Problem with unified kernel image

Hello,

I have been trying to setup booting to a unified kernel image (UKI) so I could enable a true secure boot then.
I first encountered some problems with sbctl, even if I give him the ESP path, it does not find it. I may have to write a config file, but I went with a more manual key creation and setup, so it was not that much a problem.

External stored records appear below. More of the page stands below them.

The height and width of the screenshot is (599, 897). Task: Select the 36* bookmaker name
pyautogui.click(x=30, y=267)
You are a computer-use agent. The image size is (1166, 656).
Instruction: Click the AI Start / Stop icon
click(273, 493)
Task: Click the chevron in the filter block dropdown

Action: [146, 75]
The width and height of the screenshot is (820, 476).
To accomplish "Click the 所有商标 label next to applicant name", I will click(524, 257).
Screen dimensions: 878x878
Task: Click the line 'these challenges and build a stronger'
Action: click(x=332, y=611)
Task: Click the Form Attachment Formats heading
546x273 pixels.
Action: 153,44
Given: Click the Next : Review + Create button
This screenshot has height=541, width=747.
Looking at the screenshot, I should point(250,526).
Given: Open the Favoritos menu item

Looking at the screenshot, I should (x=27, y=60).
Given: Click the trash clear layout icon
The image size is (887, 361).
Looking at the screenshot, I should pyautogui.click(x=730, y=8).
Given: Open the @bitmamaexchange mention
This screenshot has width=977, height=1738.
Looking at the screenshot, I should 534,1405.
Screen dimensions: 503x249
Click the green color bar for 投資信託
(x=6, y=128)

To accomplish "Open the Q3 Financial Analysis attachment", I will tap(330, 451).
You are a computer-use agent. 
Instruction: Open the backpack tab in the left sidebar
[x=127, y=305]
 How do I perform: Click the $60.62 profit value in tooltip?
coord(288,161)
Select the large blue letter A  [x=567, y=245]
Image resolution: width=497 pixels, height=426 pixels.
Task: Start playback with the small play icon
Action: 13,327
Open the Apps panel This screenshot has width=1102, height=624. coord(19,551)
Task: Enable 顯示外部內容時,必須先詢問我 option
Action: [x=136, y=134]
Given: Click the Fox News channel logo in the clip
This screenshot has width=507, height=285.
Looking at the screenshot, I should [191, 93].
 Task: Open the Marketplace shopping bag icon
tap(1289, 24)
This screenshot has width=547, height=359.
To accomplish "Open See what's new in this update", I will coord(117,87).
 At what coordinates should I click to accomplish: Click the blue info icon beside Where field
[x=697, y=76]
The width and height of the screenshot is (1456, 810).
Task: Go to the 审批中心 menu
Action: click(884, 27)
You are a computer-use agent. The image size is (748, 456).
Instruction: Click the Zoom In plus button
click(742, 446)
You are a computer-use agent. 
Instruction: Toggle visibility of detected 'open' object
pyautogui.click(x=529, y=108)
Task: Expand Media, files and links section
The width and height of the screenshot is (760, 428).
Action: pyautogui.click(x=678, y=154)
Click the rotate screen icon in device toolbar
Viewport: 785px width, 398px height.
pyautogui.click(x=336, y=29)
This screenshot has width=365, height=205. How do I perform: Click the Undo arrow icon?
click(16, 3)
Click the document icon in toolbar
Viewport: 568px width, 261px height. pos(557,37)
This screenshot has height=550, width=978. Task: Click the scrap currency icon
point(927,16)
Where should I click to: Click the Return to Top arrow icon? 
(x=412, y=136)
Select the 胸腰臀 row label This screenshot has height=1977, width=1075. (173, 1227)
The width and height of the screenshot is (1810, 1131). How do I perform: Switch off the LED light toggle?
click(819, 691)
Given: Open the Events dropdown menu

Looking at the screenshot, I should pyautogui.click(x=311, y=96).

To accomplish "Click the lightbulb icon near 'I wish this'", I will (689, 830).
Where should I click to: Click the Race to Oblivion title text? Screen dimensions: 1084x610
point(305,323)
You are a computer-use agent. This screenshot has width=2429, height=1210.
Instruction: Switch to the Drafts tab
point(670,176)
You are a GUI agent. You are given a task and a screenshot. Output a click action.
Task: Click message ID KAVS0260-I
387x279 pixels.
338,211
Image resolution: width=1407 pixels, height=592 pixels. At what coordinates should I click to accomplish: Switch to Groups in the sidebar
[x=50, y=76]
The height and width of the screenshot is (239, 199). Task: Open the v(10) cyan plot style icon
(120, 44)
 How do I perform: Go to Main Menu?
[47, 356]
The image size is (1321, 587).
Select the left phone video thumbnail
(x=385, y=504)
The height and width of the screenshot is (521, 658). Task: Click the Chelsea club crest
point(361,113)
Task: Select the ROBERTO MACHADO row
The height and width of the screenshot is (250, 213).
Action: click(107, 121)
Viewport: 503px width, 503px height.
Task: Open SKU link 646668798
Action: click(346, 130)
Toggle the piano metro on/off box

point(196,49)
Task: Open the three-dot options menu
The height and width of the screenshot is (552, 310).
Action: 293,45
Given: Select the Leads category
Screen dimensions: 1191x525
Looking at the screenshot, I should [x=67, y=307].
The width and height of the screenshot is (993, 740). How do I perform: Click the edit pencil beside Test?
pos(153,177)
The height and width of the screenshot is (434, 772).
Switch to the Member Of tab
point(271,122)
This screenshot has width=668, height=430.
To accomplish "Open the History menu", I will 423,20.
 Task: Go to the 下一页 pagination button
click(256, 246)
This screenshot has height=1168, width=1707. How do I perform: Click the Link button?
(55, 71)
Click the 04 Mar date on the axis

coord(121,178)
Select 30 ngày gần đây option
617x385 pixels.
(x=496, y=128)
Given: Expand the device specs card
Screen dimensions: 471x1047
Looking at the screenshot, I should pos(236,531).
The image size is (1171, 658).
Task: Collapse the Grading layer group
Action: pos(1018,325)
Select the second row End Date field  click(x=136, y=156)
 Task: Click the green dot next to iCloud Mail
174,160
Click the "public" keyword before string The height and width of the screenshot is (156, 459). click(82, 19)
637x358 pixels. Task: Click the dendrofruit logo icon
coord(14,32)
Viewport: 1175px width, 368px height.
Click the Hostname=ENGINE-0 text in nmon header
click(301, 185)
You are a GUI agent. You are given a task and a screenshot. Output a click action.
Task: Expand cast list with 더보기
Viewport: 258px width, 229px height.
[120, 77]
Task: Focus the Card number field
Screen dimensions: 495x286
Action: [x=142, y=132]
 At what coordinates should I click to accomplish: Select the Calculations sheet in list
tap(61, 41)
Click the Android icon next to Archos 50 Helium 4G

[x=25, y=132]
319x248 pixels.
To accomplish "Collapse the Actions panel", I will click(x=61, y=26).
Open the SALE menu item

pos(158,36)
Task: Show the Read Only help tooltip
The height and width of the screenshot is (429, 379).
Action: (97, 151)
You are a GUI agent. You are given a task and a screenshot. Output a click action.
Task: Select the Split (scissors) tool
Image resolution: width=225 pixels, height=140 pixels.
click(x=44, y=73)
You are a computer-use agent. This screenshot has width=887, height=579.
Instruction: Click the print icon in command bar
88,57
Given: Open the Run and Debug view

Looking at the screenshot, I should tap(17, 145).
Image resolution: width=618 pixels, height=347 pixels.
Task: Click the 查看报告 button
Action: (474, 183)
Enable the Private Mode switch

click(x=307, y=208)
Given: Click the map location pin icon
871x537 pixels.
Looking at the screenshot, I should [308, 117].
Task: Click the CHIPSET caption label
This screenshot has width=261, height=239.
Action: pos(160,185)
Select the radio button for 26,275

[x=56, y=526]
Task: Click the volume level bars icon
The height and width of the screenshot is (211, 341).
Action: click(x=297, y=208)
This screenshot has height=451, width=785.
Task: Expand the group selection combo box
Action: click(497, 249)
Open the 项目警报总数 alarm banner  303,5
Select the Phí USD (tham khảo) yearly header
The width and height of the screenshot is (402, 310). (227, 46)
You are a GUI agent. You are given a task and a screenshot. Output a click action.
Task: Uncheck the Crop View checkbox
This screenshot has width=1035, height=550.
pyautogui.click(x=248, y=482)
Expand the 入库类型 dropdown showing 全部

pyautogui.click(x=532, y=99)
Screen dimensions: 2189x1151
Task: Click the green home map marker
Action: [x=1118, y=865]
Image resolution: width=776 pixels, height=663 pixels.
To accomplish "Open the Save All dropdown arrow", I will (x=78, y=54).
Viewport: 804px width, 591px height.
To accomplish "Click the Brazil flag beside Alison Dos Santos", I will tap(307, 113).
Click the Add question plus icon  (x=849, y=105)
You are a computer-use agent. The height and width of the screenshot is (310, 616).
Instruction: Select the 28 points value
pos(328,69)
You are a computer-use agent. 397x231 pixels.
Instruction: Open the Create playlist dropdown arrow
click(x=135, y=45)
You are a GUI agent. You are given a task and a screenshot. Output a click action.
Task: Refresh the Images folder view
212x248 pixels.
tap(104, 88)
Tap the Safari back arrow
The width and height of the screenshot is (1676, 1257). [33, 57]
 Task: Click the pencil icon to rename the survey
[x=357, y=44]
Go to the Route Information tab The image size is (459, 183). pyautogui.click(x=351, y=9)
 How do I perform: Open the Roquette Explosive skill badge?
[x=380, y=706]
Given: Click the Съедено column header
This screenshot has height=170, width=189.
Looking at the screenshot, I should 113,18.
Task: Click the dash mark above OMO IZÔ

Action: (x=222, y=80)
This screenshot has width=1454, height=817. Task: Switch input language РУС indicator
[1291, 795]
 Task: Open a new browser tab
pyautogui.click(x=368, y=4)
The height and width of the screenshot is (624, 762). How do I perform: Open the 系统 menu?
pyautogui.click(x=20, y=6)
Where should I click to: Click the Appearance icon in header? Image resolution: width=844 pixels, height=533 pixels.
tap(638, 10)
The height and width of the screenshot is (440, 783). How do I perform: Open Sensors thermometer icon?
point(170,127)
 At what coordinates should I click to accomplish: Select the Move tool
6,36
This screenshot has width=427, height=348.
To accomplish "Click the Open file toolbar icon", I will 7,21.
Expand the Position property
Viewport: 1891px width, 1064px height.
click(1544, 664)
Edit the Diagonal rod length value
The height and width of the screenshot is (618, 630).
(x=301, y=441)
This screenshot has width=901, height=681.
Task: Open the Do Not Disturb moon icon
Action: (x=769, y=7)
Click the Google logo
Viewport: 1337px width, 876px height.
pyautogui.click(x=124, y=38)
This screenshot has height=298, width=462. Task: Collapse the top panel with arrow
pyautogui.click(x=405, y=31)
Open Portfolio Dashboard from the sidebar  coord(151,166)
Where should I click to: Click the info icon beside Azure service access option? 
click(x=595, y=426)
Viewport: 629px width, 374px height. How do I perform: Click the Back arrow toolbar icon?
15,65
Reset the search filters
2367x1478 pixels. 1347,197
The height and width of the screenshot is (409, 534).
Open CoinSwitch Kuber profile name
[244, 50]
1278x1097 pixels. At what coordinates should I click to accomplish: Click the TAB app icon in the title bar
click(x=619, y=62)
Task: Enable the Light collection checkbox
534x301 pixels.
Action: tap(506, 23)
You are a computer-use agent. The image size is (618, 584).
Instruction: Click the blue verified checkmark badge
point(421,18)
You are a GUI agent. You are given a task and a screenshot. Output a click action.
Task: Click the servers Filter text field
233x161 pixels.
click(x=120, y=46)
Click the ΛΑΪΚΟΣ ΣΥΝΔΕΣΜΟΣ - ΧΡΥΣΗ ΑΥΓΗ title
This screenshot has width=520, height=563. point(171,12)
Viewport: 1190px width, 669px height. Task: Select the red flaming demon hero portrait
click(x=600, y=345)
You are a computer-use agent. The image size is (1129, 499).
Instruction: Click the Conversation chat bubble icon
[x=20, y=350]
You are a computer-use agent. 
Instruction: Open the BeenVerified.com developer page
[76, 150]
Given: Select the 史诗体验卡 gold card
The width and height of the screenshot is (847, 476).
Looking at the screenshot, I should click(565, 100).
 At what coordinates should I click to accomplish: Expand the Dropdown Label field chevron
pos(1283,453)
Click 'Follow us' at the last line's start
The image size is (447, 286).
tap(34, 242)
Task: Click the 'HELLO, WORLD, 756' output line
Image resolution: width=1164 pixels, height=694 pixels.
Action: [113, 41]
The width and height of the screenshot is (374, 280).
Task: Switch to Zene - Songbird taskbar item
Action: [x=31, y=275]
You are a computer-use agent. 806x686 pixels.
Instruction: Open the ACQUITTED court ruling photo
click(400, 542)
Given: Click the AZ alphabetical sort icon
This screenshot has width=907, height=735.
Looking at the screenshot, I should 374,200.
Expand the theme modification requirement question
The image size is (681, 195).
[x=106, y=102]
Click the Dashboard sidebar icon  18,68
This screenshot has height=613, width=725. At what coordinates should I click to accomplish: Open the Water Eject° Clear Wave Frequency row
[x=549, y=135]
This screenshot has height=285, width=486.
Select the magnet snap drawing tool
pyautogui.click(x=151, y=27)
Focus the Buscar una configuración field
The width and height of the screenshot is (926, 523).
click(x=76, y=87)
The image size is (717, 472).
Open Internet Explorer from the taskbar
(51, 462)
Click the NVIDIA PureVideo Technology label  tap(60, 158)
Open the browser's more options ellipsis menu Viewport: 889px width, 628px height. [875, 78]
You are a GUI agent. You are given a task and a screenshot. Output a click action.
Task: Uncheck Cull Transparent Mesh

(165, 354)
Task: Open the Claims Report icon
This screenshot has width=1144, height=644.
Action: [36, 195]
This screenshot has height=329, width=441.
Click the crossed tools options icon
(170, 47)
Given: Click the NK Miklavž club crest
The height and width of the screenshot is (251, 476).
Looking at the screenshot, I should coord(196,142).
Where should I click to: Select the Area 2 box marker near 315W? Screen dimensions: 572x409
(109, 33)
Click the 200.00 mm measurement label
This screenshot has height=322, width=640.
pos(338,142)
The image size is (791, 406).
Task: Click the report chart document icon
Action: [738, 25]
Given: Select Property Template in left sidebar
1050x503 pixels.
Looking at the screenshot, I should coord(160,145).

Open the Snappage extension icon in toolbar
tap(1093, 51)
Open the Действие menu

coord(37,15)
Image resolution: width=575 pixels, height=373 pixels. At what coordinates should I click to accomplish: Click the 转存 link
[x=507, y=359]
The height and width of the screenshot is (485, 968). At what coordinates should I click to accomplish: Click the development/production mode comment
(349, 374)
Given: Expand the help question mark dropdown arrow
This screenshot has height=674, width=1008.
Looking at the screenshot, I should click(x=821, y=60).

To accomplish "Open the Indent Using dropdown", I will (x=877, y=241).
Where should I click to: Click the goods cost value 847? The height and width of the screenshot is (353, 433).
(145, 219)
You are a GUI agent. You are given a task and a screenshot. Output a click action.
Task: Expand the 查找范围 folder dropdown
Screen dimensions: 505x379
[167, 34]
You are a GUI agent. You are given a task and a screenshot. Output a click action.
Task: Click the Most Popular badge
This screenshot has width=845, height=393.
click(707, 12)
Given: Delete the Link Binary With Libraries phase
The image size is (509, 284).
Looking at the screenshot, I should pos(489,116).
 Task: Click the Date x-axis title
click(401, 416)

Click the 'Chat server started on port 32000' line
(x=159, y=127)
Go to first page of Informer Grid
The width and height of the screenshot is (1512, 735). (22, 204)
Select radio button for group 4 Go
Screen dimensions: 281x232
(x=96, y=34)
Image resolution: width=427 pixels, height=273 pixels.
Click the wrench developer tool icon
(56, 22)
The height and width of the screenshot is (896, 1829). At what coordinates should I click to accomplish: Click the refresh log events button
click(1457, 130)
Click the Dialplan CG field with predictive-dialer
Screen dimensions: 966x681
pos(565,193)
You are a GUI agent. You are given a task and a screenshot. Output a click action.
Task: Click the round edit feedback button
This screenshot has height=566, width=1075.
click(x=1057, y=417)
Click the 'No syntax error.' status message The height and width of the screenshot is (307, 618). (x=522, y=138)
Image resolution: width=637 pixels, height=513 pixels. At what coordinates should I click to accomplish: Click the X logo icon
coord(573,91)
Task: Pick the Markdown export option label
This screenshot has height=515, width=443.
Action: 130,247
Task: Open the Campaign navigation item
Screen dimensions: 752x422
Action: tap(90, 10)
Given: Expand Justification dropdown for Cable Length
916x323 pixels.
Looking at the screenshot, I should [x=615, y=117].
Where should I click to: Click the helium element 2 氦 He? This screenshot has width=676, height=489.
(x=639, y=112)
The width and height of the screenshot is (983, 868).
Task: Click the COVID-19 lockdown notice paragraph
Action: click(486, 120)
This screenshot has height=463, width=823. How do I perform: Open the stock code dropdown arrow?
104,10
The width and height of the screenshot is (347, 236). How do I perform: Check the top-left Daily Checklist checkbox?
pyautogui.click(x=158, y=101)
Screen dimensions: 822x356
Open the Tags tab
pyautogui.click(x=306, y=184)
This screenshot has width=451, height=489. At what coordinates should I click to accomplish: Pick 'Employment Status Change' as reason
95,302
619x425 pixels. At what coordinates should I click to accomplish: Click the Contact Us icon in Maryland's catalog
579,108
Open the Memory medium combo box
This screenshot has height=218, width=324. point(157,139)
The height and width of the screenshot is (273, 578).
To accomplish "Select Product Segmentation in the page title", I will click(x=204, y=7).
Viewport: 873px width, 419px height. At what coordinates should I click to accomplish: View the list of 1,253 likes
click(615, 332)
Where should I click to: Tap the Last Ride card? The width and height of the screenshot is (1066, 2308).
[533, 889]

Then I had a problem with mkinitcpio not finding the UEFI stub. I saw in its script that it looks for /usr/lib/systemd/boot/efi/linuxx64.efi.stub and there is no such file on Artix Linux. I found my older post when I tried to do the same, nearly bricked my computer and succeeded to recover it at the cost of permanently rendering the secure boot non functional, so I did not try until I got my new laptop.
So to work around the missing stub, I copied /boot/vmlinuz-linux in the directory with the expected name. I hoped that it could be used as such because zgrepping /proc/config.gz showed me CONFIG_EFI_STUB=y, which I understood as the Linux kernel image being OK to be used as a UEFI stub. Here is where I may have fucked up, but mkninitcpio succeeded in producing an efi file without showing any error.

I then signed the UKI and changed the db, KEK and PK keys, but I could not boot, it stayed on the UEFI logo. I retried with the UKI after disabling secure boot and I got the same result. So I believe the problem is the UKI and not secure boot which I disabled.
I have not tried with an unsigned UKI yet.
Edit : I forgot to add that my setup is with LVM on LUKS, so there may be a problem with this too.

I also tried by following the manual creation of UKI from ArchWiki with objcopy command, but I got the same result: it was blocked on UEFI logo.

Has anyone succeeded in booting with a UKI?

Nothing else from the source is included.